[Dataset entries]
----------

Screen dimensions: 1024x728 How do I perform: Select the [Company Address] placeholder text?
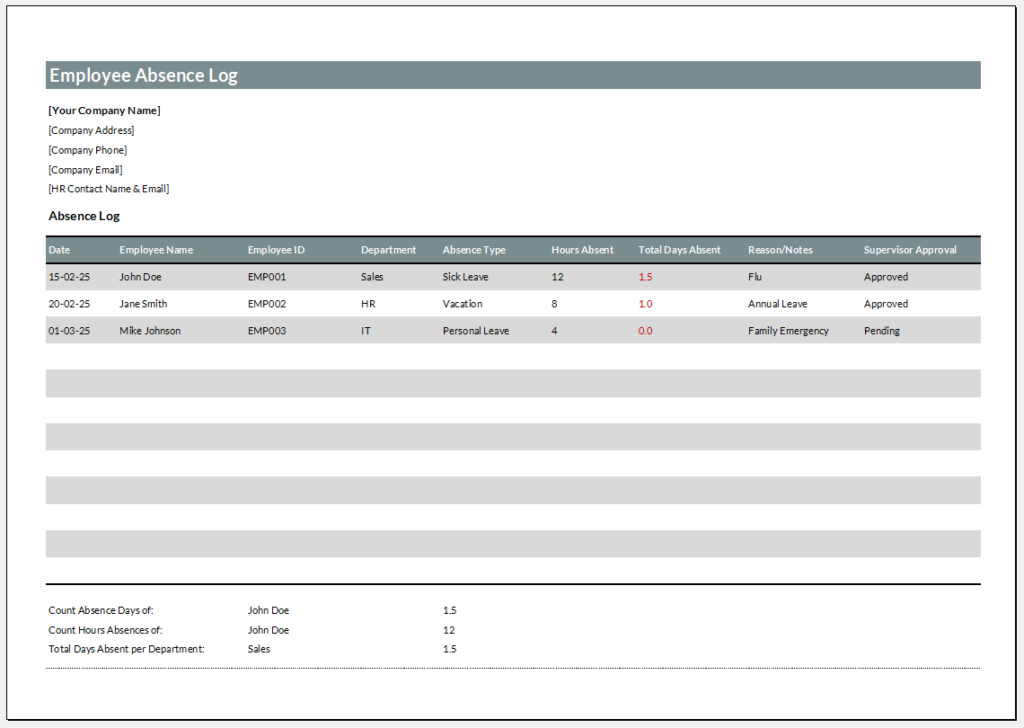[90, 130]
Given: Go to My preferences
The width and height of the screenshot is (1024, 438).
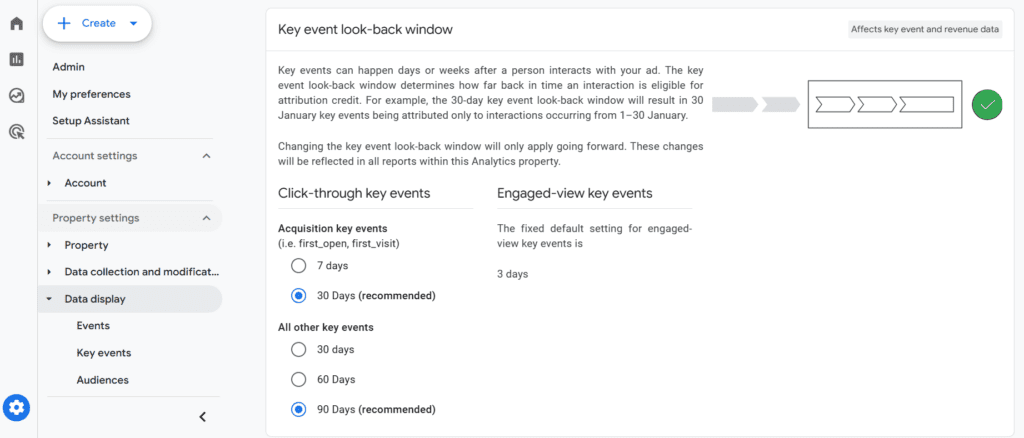Looking at the screenshot, I should (91, 94).
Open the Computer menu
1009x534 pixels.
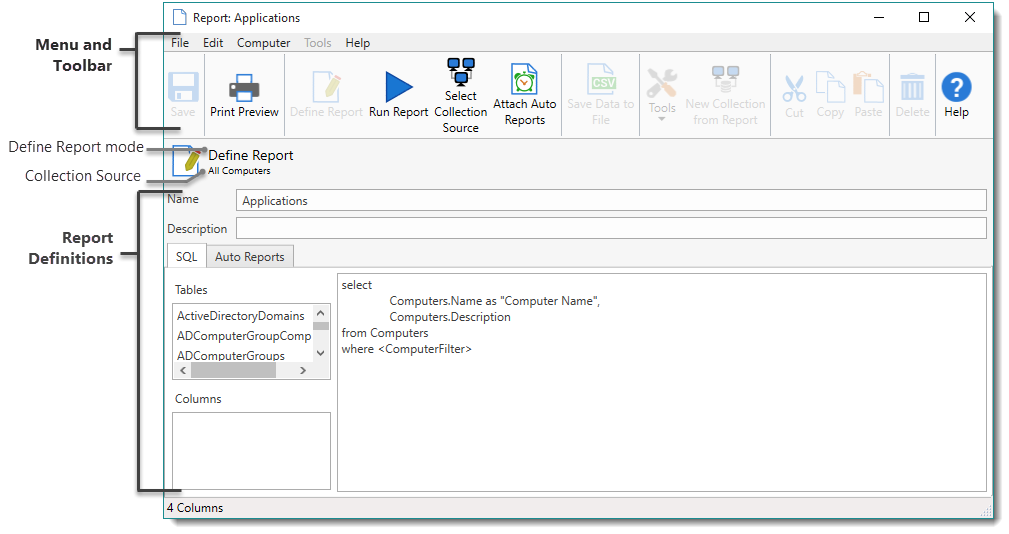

----------

__INSTRUCTIONS TO FOLLOW__:
Pictures are to be omitted. The lines from the line holding "The width and" through the closing line of the data above are to be set down exactly, and nothing more.

__YOUR SOLUTION__:
The width and height of the screenshot is (1024, 438).
Looking at the screenshot, I should (91, 94).
Open the Computer menu
1009x534 pixels.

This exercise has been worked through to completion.